US (FL): Orange groves take hit from Hurricane Isaac

Hurricane Isaac's wind and water will put a dent in this year's citrus crop.

Orange groves in Terrebonne and Lafourche parishes took a beating during the storm, but the most serious damage was sustained in Plaquemines, where groves were flooded, causing damage to trees that could last beyond this year's harvest, said Kurt Guidry, an economist with the LSU AgCenter.

In Terrebonne and Lafourche, Isaac's howling winds caused trees to drop their fruit and also caused damage to some trees, said Barton Joffrion, an extension agent with the LSU AgCenter. Trees were blown over, and some were left in standing water for days because of the rain.

Guidry estimated 10-20 percent of the crop was lost in Terrebonne and Lafourche parishes.

According to a report from the LSU AgCenter prepared by Guidry, about 532 of the state's more than 800 acres of orange groves, about 64 percent, were impacted by Isaac.

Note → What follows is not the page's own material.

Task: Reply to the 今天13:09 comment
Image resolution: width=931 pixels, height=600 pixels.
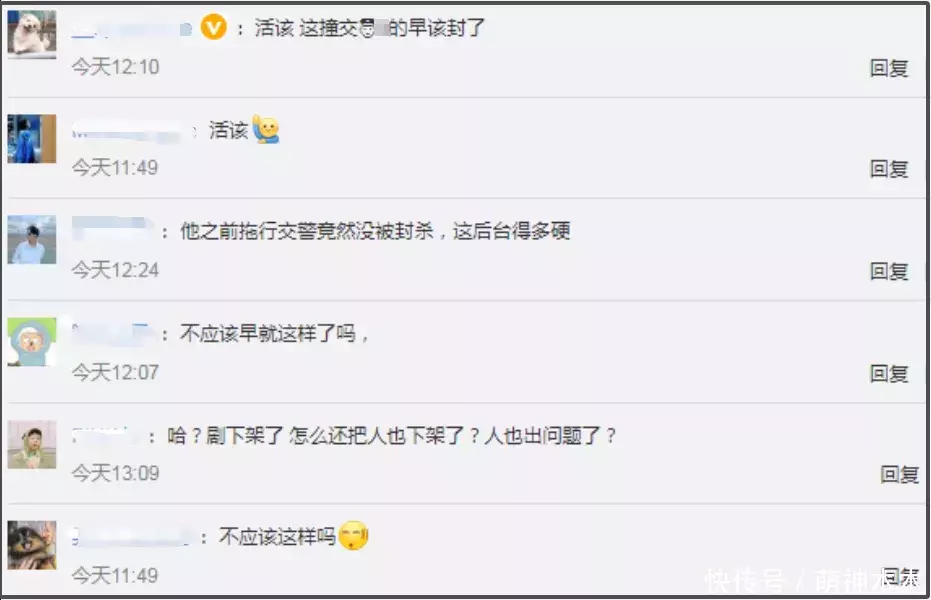Action: 899,474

Damage tallied so far could reach $2.1 million, a 39 percent loss in sales.

The state's citrus industry brings in about $5.4 million annually, according to the report.

Louisiana navel oranges and satsumas, a baseball-shaped mandarin orange, are locally grown in many family orchards and sold through grocery stores, farmers markets and roadside stands.

State Rep. Truck Gisclair, D-Larose, owns Bayou Portuguese Citrus Farms in Larose.

He said this year was set to be a bumper crop before the storm.

“We had the best fruit set,” he said, with an enormous amount of bees around to provide pollination.